Cultural stressors increase risk of smoking, binge drinking and poor mental health among Hispanic teens
Researchers at FIU's Robert Stempel College of Public Health and Social Work have found that social interactions such as ethnic discrimination and other cultural stressors can have a negative effect on a range of outcomes such as smoking tobacco, binge drinking and mental health among Hispanic teens.
Compared to non-Hispanic Whites, Hispanic teens have higher levels of depressive symptoms and a higher prevalence of cigarette smoking and binge drinking.
Miguel Angel Cano, an assistant professor in the Department of Epidemiology, led a study that examined how ethnic discrimination and other culturally-based stressors adversely affected recently immigrated Hispanic teens.
The study was one of the first multisite longitudinal studies to examine the effects on multiple cultural stressors in relation to substance use and mental health.
Working with adolescents in Miami and Los Angeles, researchers recruited teens from 23 randomly selected schools and evaluated them across a six month period. Teens were questioned on their personal experiences with cultural stressors such as being treated unfairly or hostile because of their ethnic background, among others. Later they were evaluated on their use of alcohol, tobacco, depressive symptoms and rule-breaking behavior.
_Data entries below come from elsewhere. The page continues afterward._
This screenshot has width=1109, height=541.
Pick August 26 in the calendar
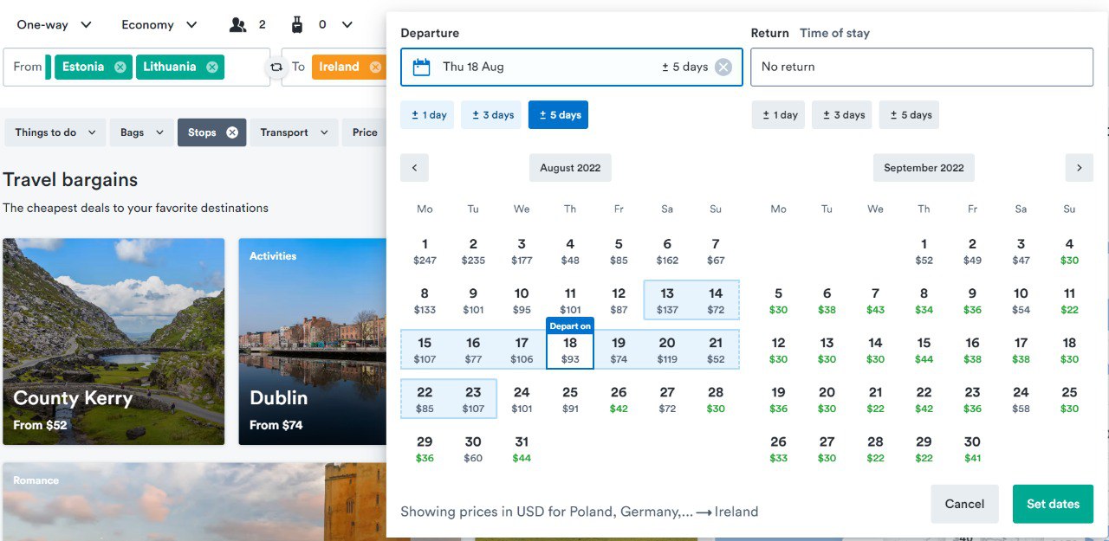pyautogui.click(x=619, y=399)
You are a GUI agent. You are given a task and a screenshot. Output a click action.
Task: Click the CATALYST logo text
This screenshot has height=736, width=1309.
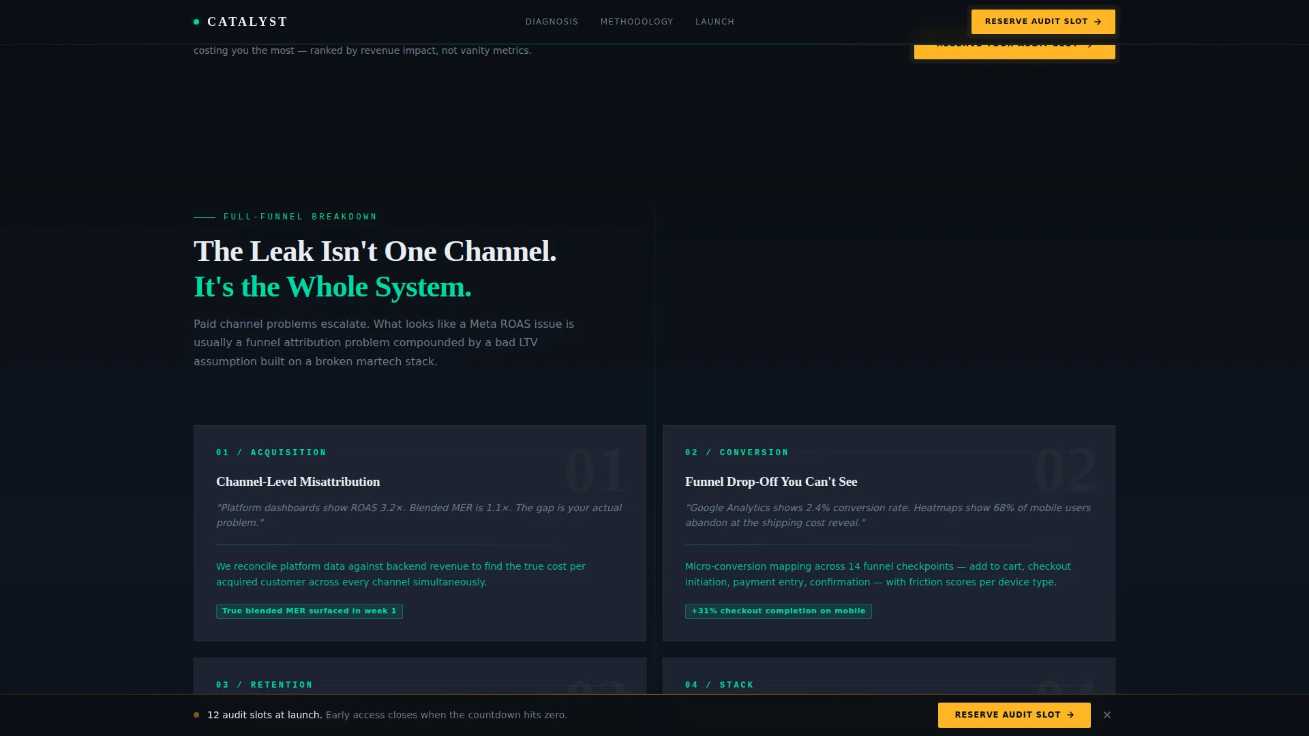(247, 22)
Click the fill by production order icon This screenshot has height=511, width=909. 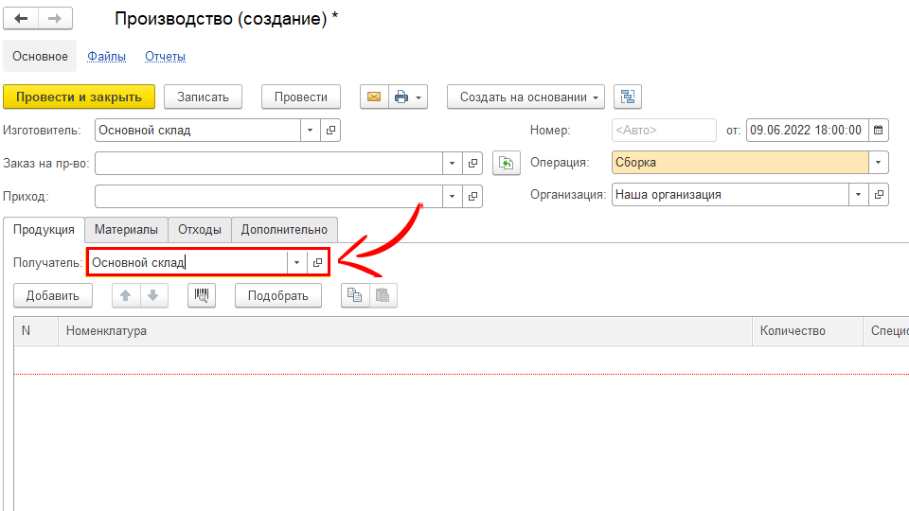(508, 164)
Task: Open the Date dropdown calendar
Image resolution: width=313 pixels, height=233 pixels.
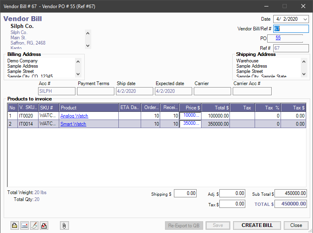Action: click(x=305, y=19)
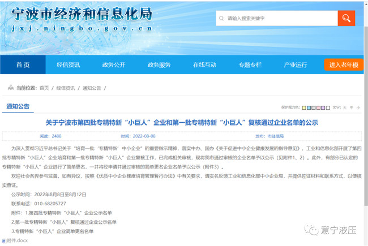This screenshot has height=246, width=368.
Task: Click the keyword search input field
Action: click(277, 18)
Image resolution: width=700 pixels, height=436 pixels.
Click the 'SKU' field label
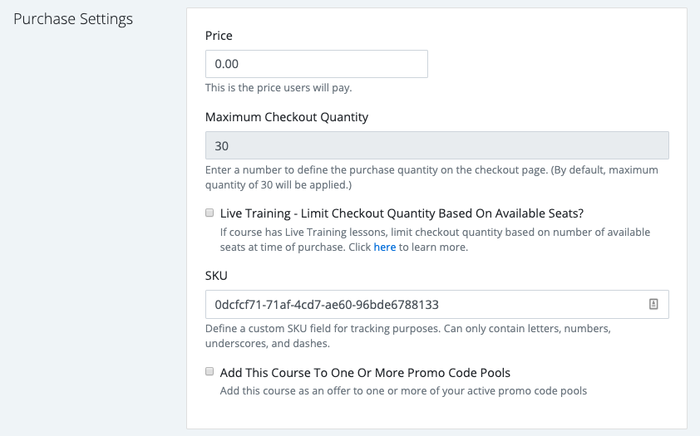pos(216,276)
"The study demonstrated how geographic location can impact the effects of cultural stressors on health outcomes," Cano said. "While study site wasn't a factor that influenced the effects of cultural stress on substance use, higher cultural stress increased depressive symptoms among adolescents in Miami, but not in Los Angeles.
The adolescent population in the United States is continually becoming more diverse. Currently one in five adolescents in the U.S. are of Hispanic descent. This number is expected to increase to one in three by 2020.
"Identifying clinically and culturally relevant factors associated with health among Hispanic adolescents is an increasingly important public health priority. This study helps recognize a need to develop interventions that address the effects of cultural stressors," he added.